Wichtig: Die Datei acme.json speichert deine privaten SSL-Schlüssel. Wenn du sie verlierst, musst du alle Zertifikate neu beantragen. Backups sind hier Pflicht!

---

Schritt 3: Traefik konfiguriert sich selbst (Labels)

Traefik ist auch nur ein Container. Wie sagen wir Traefik, dass es sein eigenes Dashboard anzeigen soll? Mit Labels!

Schauen wir uns die Labels in der traefik-docker-compose.yml an. Das ist die „Sprache“, die du ab jetzt für jeden neuen Dienst (WordPress, Wiki etc.) sprechen musst.

labels:
  # 1. Einschalten
  - "traefik.enable=true"

  # 2. Router definieren (Die Regel)
  - "traefik.http.routers.traefik.rule=Host(`traefik.deine-domain.de`)"
  
  # 3. Den Service zuweisen (Wohin soll es gehen?)
  - "traefik.http.routers.traefik.service=api@internal"
  
  # 4. SSL aktivieren
  - "traefik.http.routers.traefik.tls.certresolver=letsencrypt"
  
  # 5. Middleware (Sicherheit)
  - "traefik.http.routers.traefik.middlewares=auth-traefik,crowdsec"

Die Anatomie eines Labels:

• traefik.http.routers.MEIN-NAME.rule: „MEIN-NAME“ ist ein frei wählbarer Name für diese Verbindung.

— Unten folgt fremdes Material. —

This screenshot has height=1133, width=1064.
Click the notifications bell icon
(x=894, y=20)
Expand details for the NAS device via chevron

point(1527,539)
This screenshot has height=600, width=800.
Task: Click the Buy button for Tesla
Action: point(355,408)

Er muss innerhalb von Traefik eindeutig sein.
• service=api@internal: Das ist ein Spezial-Service von Traefik, der das Dashboard bereitstellt. Normalerweise würde hier stehen, auf welchen internen Port der Container hört (z.B. Port 80 für nginx).
• middlewares: Hier ketten wir Sicherheitsmodule aneinander. Bevor man das Dashboard sieht, muss man durch „auth-traefik“ (Login) und „crowdsec“ (IP-Check).

---

Zusammenfassung

Wir haben jetzt ein System, das:

1. Auf Port 80/443 lauscht.
2. Anfragen anhand der Domain (Host) erkennt.
3. Automatisch Zertifikate via Cloudflare holt.
4. Sich seine Konfiguration dynamisch aus den Docker-Containern zieht.

Wenn du jetzt docker compose up -d machst, sollte nach kurzer Zeit unter traefik.deine-domain.de das Dashboard erreichbar sein (sofern DNS gesetzt ist). Aber Vorsicht: Es ist noch offen wie ein Scheunentor! Im nächsten Teil installieren wir Crowdsec, um die Türsteher-Funktion zu aktivieren.